▸ **Problem to work on**: Your answer should consist solely of the lines from the one containing "[phone] (79, 2515)" through the end of the entries below, duplicated exactly.

▸ **Source material**:
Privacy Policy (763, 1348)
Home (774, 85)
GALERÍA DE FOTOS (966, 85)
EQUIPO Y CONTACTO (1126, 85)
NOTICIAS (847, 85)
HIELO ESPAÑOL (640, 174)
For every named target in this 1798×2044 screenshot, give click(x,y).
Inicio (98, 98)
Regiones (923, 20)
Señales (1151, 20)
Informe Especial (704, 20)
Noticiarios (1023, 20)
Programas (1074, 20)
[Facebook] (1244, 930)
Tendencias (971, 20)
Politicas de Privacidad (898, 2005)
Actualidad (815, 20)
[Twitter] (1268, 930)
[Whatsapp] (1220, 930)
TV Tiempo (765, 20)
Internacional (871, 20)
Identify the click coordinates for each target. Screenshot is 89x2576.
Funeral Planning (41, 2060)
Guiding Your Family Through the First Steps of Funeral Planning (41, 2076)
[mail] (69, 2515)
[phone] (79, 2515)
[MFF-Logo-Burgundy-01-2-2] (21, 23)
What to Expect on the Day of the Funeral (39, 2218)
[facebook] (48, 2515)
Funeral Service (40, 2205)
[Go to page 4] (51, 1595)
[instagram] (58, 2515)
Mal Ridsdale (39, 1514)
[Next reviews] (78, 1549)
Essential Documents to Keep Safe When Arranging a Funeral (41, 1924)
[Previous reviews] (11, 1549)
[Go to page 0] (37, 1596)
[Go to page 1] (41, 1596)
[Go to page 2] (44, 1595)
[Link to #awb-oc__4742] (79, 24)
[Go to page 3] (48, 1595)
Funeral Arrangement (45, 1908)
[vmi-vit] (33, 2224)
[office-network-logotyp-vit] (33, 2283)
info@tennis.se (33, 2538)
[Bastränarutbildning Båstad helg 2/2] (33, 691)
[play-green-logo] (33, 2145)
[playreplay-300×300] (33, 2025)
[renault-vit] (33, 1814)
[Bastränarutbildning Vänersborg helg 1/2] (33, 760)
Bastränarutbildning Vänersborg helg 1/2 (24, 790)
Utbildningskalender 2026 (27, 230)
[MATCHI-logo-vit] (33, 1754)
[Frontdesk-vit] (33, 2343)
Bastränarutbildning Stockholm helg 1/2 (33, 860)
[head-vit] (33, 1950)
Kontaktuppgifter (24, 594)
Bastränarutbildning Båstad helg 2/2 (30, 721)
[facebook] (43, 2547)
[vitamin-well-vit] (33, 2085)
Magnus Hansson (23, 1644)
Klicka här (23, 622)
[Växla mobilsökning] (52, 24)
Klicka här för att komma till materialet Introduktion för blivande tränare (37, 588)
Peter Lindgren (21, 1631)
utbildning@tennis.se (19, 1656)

▸ **Solution**:
[phone] (79, 2515)
[MFF-Logo-Burgundy-01-2-2] (21, 23)
What to Expect on the Day of the Funeral (39, 2218)
[facebook] (48, 2515)
Funeral Service (40, 2205)
[Go to page 4] (51, 1595)
[instagram] (58, 2515)
Mal Ridsdale (39, 1514)
[Next reviews] (78, 1549)
Essential Documents to Keep Safe When Arranging a Funeral (41, 1924)
[Previous reviews] (11, 1549)
[Go to page 0] (37, 1596)
[Go to page 1] (41, 1596)
[Go to page 2] (44, 1595)
[Link to #awb-oc__4742] (79, 24)
[Go to page 3] (48, 1595)
Funeral Arrangement (45, 1908)
[vmi-vit] (33, 2224)
[office-network-logotyp-vit] (33, 2283)
info@tennis.se (33, 2538)
[Bastränarutbildning Båstad helg 2/2] (33, 691)
[play-green-logo] (33, 2145)
[playreplay-300×300] (33, 2025)
[renault-vit] (33, 1814)
[Bastränarutbildning Vänersborg helg 1/2] (33, 760)
Bastränarutbildning Vänersborg helg 1/2 (24, 790)
Utbildningskalender 2026 (27, 230)
[MATCHI-logo-vit] (33, 1754)
[Frontdesk-vit] (33, 2343)
Bastränarutbildning Stockholm helg 1/2 (33, 860)
[head-vit] (33, 1950)
Kontaktuppgifter (24, 594)
Bastränarutbildning Båstad helg 2/2 (30, 721)
[facebook] (43, 2547)
[vitamin-well-vit] (33, 2085)
Magnus Hansson (23, 1644)
Klicka här (23, 622)
[Växla mobilsökning] (52, 24)
Klicka här för att komma till materialet Introduktion för blivande tränare (37, 588)
Peter Lindgren (21, 1631)
utbildning@tennis.se (19, 1656)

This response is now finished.